La paradossale mail che ha fatto saltare il segretario del Garante: Fanizza chiese di violare la privacy dei dipendenti.
Le dimissioni del segretario generale del Garante per la protezione dei dati personali, Angelo Fanizza, non hanno una motivazione ufficiale. Ma la causa è chiara: una richiesta formale, inviata via PEC il 4 novembre, con cui Fanizza chiedeva al dirigente della sicurezza informatica, Cosimo Comella, di acquisire una quantità massiccia di dati personali dei circa 200 dipendenti del Garante.

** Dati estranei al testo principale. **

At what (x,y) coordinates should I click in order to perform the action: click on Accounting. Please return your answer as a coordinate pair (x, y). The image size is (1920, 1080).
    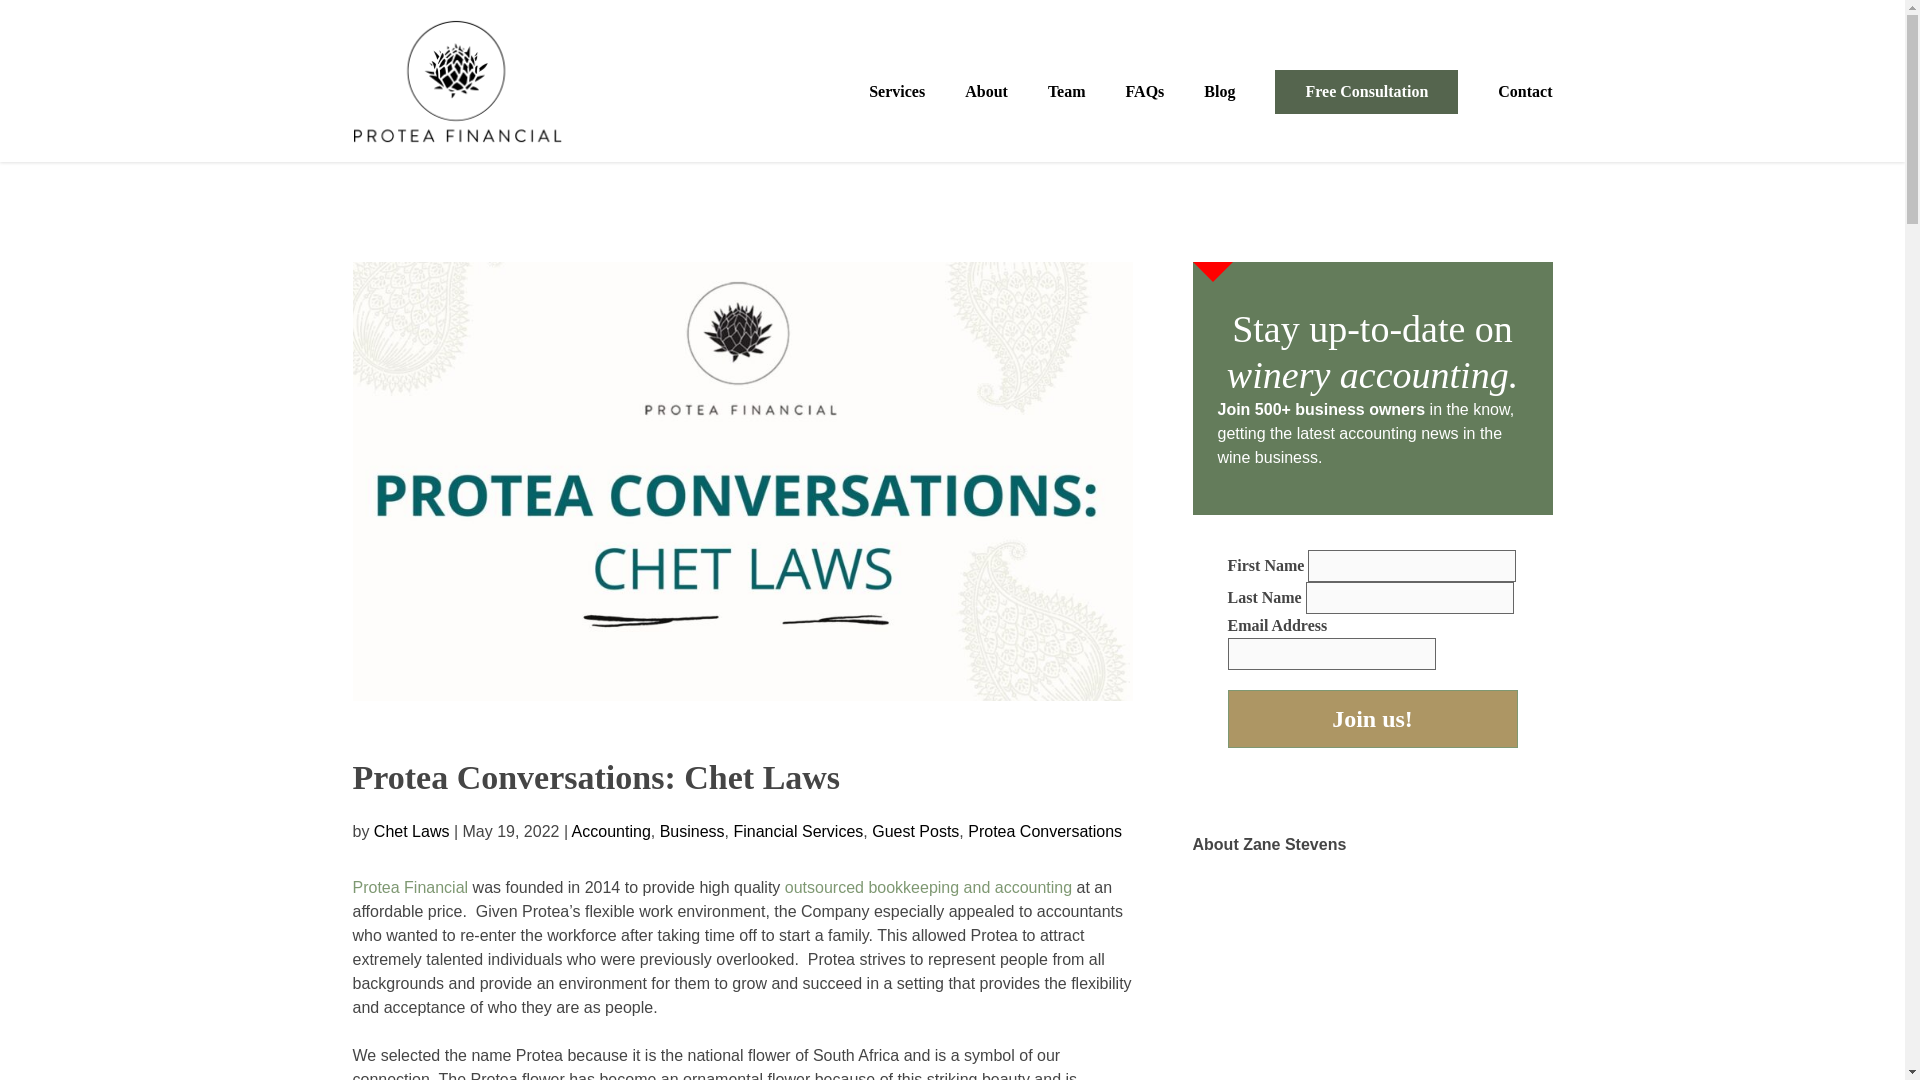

La mail arriva due giorni dopo la puntata di Report che aveva messo in luce possibili conflitti di interesse dell’Autorità e la sua vicinanza al governo. E la richiesta contiene elementi che la rendono già di per sé anomala: Fanizza domandava di raccogliere email, accessi alle cartelle condivise, sistemi documentali, log di sicurezza, per poi archiviare tutto “su uno o più DVD”. Alla fine della comunicazione aggiungeva che la richiesta doveva restare “riservata e interpersonale”.
La risposta di Comella: un rifiuto netto, tecnico e costituzionale
La replica di Cosimo Comella (inviata il 5 novembre, mentre era in ferie in Australia) è diventata immediatamente un documento centrale nel caso. Non solo respinge la richiesta, ma la smonta pezzo per pezzo, spiegando perché sarebbe, nell’ordine: una violazione delle norme dello stesso Garante; una violazione della Costituzione (libertà e segretezza della corrispondenza); un atto possibile solo su ordine dell’autorità giudiziaria; un rischio reputazionale enorme per l’istituzione.
Chapeau. Ma non basta. Comella ricorda che l’operazione sarebbe materialmente impossibile: servirebbero “20.000 DVD-R” e circa “4.000 ore di lavoro”, cioè un anno e mezzo di un tecnico dedicato. Alcuni dati richiesti risalgono addirittura al 2001. In altre parole: la richiesta era illegale, sproporzionata, tecnicamente assurda e formalmente protocollata su carta intestata del Garante.
Un gesto “inspiegabile” che apre un caso politico
Fanizza è un magistrato ed era arrivato al Garante solo a ottobre, su scelta del presidente Pasquale Stanzione. La sua richiesta sorprende per forma e contenuto: non è una conversazione informale, non è un abuso nascosto, ma un atto ufficiale protocollato. Il collegio direttivo ha preso pubblicamente le distanze, ma il punto resta: com’è possibile che il segretario generale del Garante per la privacy chieda formalmente di compiere un atto che viola proprio le norme che l’Autorità deve tutelare?
A rendere la vicenda ancora più delicata c’è il profilo di Comella, che lavora al Garante dal 2000 e che è sposato con Laura Mattarella, figlia del Presidente della Repubblica. Non stupisce che l’assemblea dei dipendenti (colpiti direttamente dalla richiesta) abbia chiesto le dimissioni di tutto il collegio.
Who watches the watchmen?
La vicenda mette a nudo un nodo strutturale: quando un’autorità indipendente viene percepita come vicina al governo, la sua funzione di controllo sul potere esecutivo si indebolisce. In questo vuoto, pratiche diciamo “straordinarie” (come acquisire in blocco le comunicazioni dei dipendenti) diventano improvvisamente pensabili, se non legittime.
Nella Sesta Satira, il poeta romano Giovenale scrive: “quis custodiet ipsos custodes?” rispetto all’ipocrisia morale dell’élite romana. Il verso, da molti definito misogino, nasce dal paradosso dei mariti che mettono custodi a sorvegliare le mogli, ignorando che quei custodi stessi potrebbero essere corrotti, oppure venir sedotti o manipolati. Una parte di critica sostiene che il testo non parli delle donne in sé, ma usi le figure femminili come metafora retorica per attaccare i costumi dell’élite. In ogni caso, l’idea è semplice: se chi controlla è vulnerabile quanto chi viene controllato, la sorveglianza diventa un’illusione.
Ed ecco il paradosso di molte istituzioni nel capitalismo avanzato: l’organismo nato per regolare il potere finisce per esserne assorbito, fino a mettere in discussione e negare la propria stessa missione. Quindi, appare chiaro che il punto non è solo la mail di Fanizza, ma il terreno politico che l’ha resa possibile: un’autorità deviata, esposta, priva della distanza necessaria dal governo al punto che la tutela dei diritti può diventare negoziabile. Perchè quando addirittura il Garante, che è letteralmente l’istituzione chiamata a difendere la privacy, tenta di violarla dall’interno, allora il problema non è un singolo dirigente, ma è la struttura politica all’interno della quale che ciò accade.